In no time the entire camp was awake as everyone ran around grabbing what they could before the creeping waters took it.
"There was a lot of panic and mayhem," the tow-truck driver said as families decamped and able-bodied adults moved their belongings before they started helping others.
Mr Wotherspoon tried to stop a friend's caravan being consumed by the hole but "it was too far gone," he said, and it went into the sandy abyss.
By Sunday morning the sinkhole measured about 50 metres by 150 metres wide, but it grew to 200 metres wide by Monday.
A geotechnical engineer advised the site is now relatively stable, with a flat beach edge forming.
Coastal erosion is still occurring, so more trees may fall down, and the exclusion zone has been expanded by 200 metres for safety reasons.

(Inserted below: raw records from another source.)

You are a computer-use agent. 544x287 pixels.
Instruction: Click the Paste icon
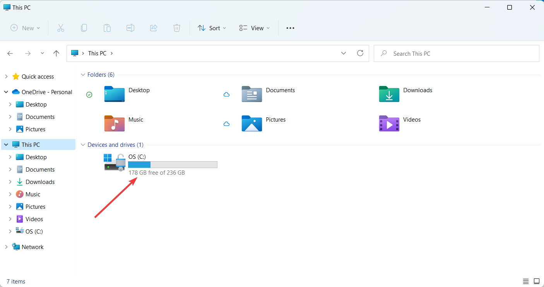(107, 27)
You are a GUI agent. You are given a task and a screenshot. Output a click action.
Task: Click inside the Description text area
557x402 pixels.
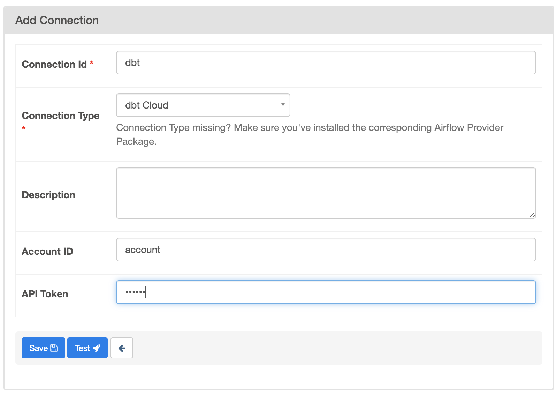point(326,193)
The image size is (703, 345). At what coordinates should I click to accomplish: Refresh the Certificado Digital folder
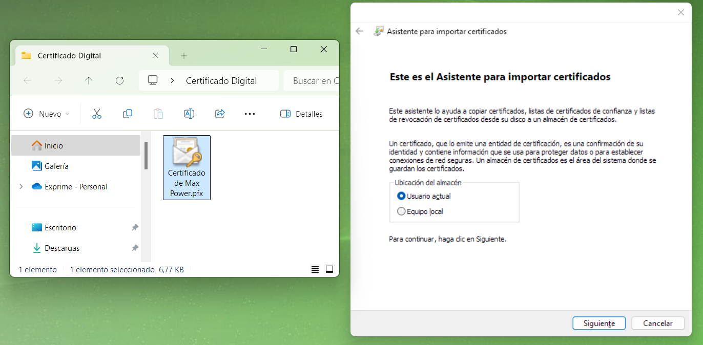click(120, 80)
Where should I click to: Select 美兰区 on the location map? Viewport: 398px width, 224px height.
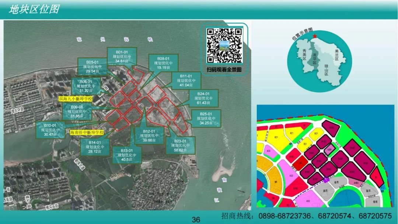[x=336, y=55]
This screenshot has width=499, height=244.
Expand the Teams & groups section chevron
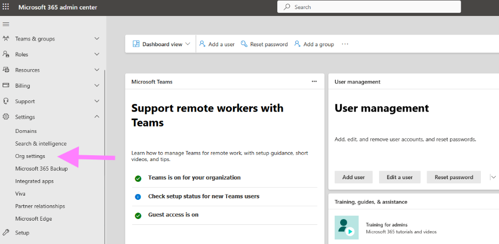(96, 39)
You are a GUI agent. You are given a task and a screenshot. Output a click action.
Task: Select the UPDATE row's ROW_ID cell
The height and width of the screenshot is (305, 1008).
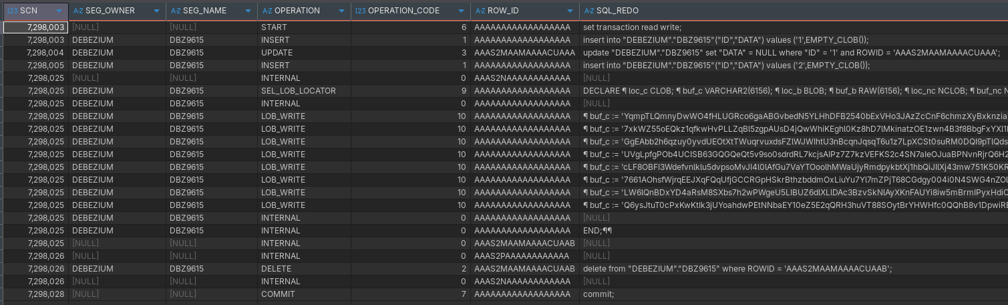(x=524, y=53)
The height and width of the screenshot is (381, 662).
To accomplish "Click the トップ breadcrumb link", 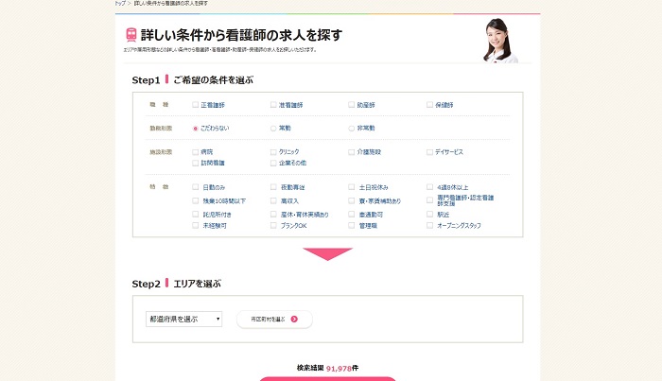I will [x=119, y=4].
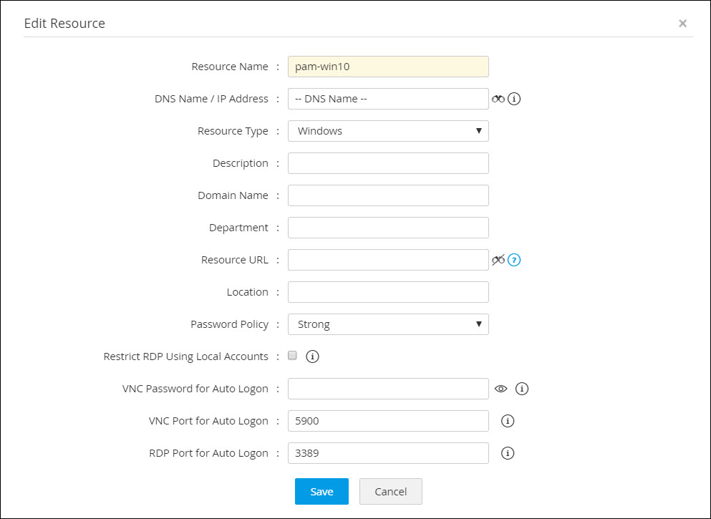Click info icon for Restrict RDP option

tap(312, 356)
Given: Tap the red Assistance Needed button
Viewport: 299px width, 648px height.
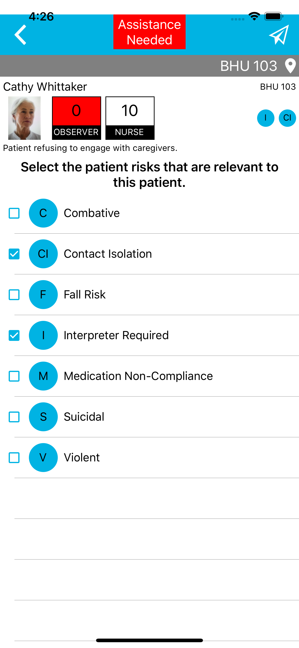Looking at the screenshot, I should tap(150, 32).
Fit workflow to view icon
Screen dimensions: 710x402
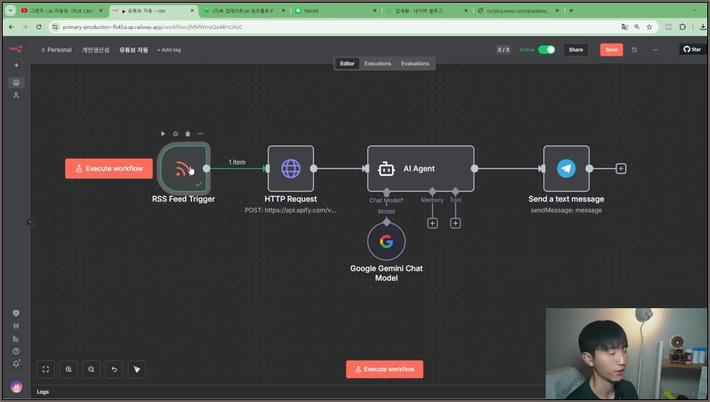point(46,370)
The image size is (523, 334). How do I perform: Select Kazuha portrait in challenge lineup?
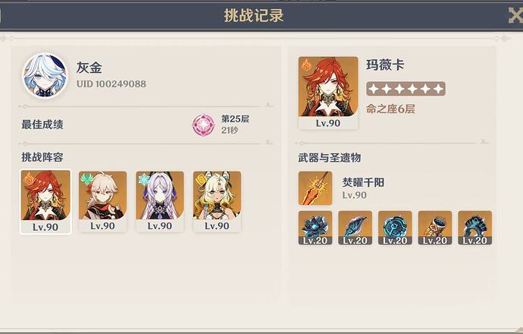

Camping grounds on either side of the site remain closed and the public has been urged to avoid the area, observe traffic barriers and warning signs.
All the school holiday campers escaped and no injuries were reported.
Geotechnical engineer Allison Golsby said the area has a history of sinkholes and should be closely monitored to warn of any further disasters.
She also said scientific reports indicate the entire peninsula could eventually fall away.
"People have said that at some stage they think Inskip Point may not be there," she told ABC radio.
"Now that could be thousands of years; it could be hundreds of years."